Le spiritisme donnant à l'homme une
certaine somme de satisfactions et prouvant un certain nombre de vérités, nous
avons dit qu'il ne pourrait être remplacé que par quelque chose qui donnerait
plus et prouverait mieux que lui. Voyons si cela est possible. Ce qui fait la
principale autorité de la doctrine, c'est qu'il n'est pas un seul de ses
principes qui soit le produit d'une idée préconçue ou d'une opinion
personnelle ; tous, sans exception, sont le résultat de l'observation des
faits ; c'est par les faits seuls que le Spiritisme est arrivé à connaître
la situation et les attributions des Esprits, ainsi que les lois, ou mieux une
partie des lois qui régissent leurs rapports avec le monde visible ; ceci
est un point capital. En continuant à nous appuyer sur l'observation, nous
faisons de la philosophie expérimentale et non spéculative. Pour combattre les
théories du Spiritisme, il ne suffit donc pas de dire qu'elles sont
fausses : il faudrait leur opposer des faits dont elles seraient
impuissantes à donner la solution. Et dans ce cas même il se tiendra toujours
au niveau, parce qu'il serait contraire à son essence de s'obstiner dans une
idée fausse, et qu'il s'efforcera toujours de combler les lacunes qu'il peut présenter,
n'ayant pas la prétention d'être arrivé à l'apogée de la vérité absolue. Cette
manière d'envisager le Spiritisme n'est pas nouvelle ; on peut la voir de
tous temps formulée dans nos ouvrages. Dès lors que le Spiritisme ne se déclare
ni stationnaire ni immuable, il s'assimilera toutes les vérités qui seront
démontrées, de quelque part quelles viennent, fût-ce de celle de ses
antagonistes, et ne restera jamais en arrière du progrès réel. Il s'assimilera
ces vérités, disons-nous, mais alors seulement qu'elles seront clairement
démontrées, et non parce qu'il plaisait à quelqu'un de donner pour telles, ou
ses désirs personnels ou les produits de son imagination. Ce point établi, le
Spiritisme ne pourrait perdre que s'il se laissait distancer par une doctrine
qui donnerait plus que lui ; il n'a rien à craindre de celles qui
donneraient moins et en retrancheraient ce qui fait sa force et sa principale
attraction.
Si le Spiritisme n'a pas encore tout dit,
il est cependant une certaine somme de vérités acquises à l'observation et qui
constituent l'opinion de l'immense majorité des adeptes ; et si ces
vérités sont aujourd'hui passées à l'état d'articles de foi, pour nous servir
d'une expression employée ironiquement par quelques-uns, ce n'est ni par nous,
ni par personne, ni même par nos Esprits instructeurs qu'elles ont été ainsi
posées et encore moins imposées, mais par l'adhésion de tout le monde, chacun
étant à même de les constater.
Si donc une secte se formait en opposition
avec les idées consacrées par l'expérience et généralement admises en principe,
elle ne saurait conquérir les sympathies de la majorité, dont elle froisserait
les convictions. Son existence éphémère s'éteindrait avec son fondateur,
peut-être même avant, ou tout au moins avec les quelques adeptes qu'elle aurait
pu rassembler. Supposons le Spiritisme partagé en dix, en vingt sectes, celle
qui aura la suprématie et le plus de vitalité sera naturellement celle qui
donnera la plus grande somme de satisfactions morales, qui comblera le plus grand
nombre de vides de l'âme, qui sera fondée sur les preuves les plus positives,
et qui se mettra le mieux à l'unisson de l'opinion générale.

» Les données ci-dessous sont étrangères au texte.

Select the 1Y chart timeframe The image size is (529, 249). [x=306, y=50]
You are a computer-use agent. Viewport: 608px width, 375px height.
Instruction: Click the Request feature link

Or le Spiritisme, prenant le point de
départ de tous ses principes dans l'observation des faits, ne peut être renversé
par une théorie ; se tenant constamment au niveau des idées progressives,
il ne pourra être dépassé ; s'appuyant sur le sentiment de la majorité, il
satisfait les aspirations du plus grand nombre ; fondé sur ces bases, il
est impérissable, car là est sa force.
Là aussi est la cause de l'insuccès des
tentatives faites pour se mettre à la traverse ; en fait de Spiritisme, il
est des idées profondément antipathiques à l'opinion générale et que celle-ci
repousse instinctivement ; bâtir sur ces idées, comme point d'appui, un
édifice ou des espérances quelconques, c'est s'accrocher maladroitement à des
branches cassées ; voilà où en sont réduits ceux qui, n'ayant pu renverser
le Spiritisme par la force, essayent de le renverser par lui-même.